Climatic, landscape, and host features are critical components in shaping outbreaks of vector-borne diseases. However, the relationship between the outbreaks of vector-borne pathogens and their environmental drivers is typically complicated, nonlinear, and may vary by taxonomic units below the species level (e.g., strain or serotype). Here, we aim to untangle how these complex forces shape the risk of outbreaks of Bluetongue virus (BTV); a vector-borne pathogen that is continuously emerging and re-emerging across Europe, with severe economic implications. We tested if the ecological predictors of BTV outbreak risk were serotype-specific by examining the most prevalent serotypes recorded in Europe (1, 4, and 8). We used a robust machine learning (ML) pipeline and 23 relevant environmental features to fit predictive models to 24,245 outbreaks reported in 25 European countries between 2000 and 2019. Our ML models demonstrated high predictive performance for all BTV serotypes (accuracies > 0.87) and revealed strong nonlinear relationships between BTV outbreak risk and environmental and host features. Serotype-specific analysis suggests, however, that each of the major serotypes (1, 4, and 8) had a unique outbreak risk profile. For example, temperature and midge abundance were as the most important characteristics shaping serotype 1, whereas for serotype 4 goat density and temperature were more important.
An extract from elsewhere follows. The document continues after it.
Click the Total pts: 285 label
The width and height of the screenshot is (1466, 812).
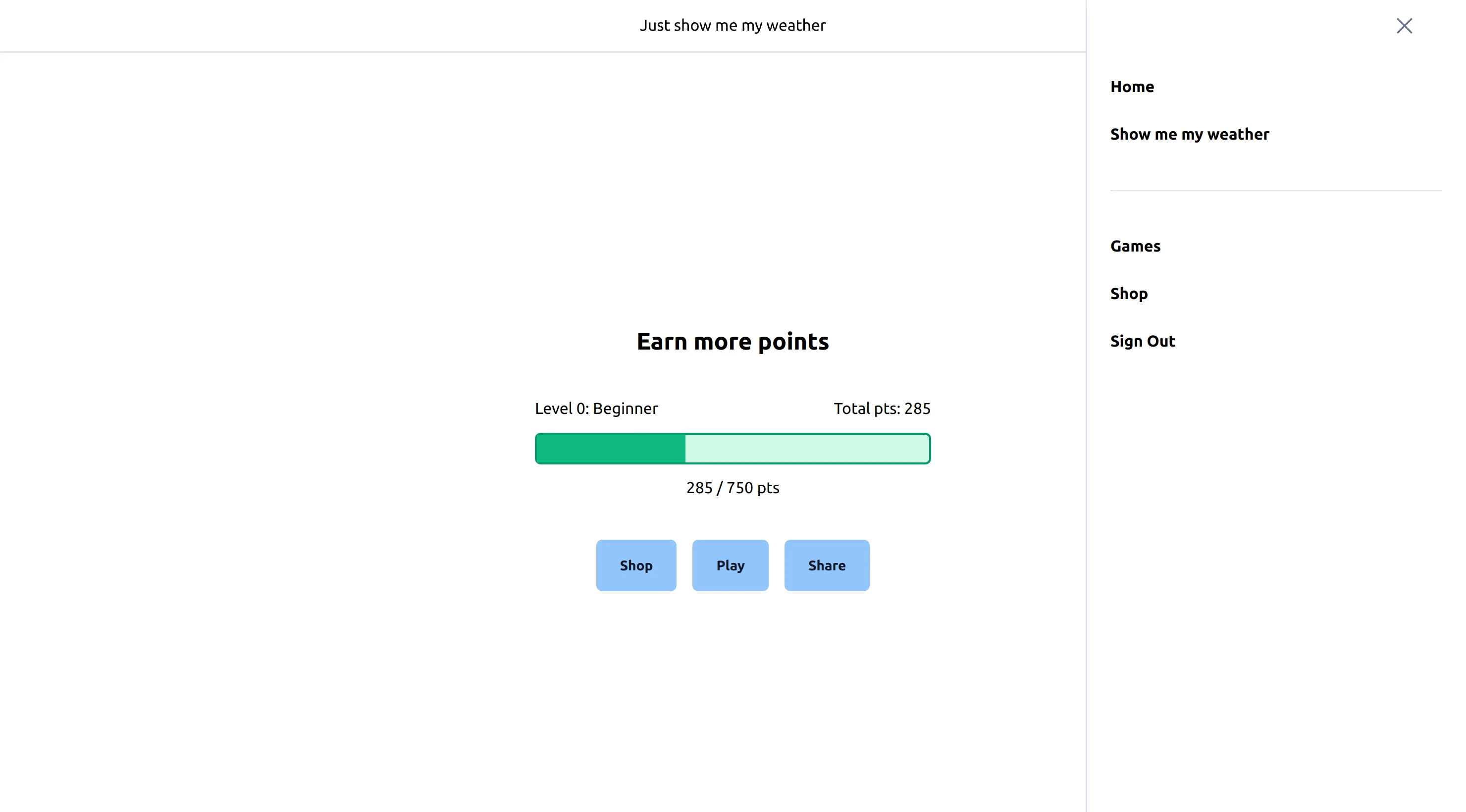[x=882, y=408]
We were also able to identify strong interactive effects between environmental and host characteristics that were also serotype specific. Our ML pipeline was able to reveal more in-depth insights into the complex epidemiology of BTVs and can guide policymakers in intervention strategies to help reduce the economic implications and social cost of this important pathogen.

Keywords: Culicoides; Bluetongue virus; disease; game theory; midges; species distribution models; vector-borne pathogens.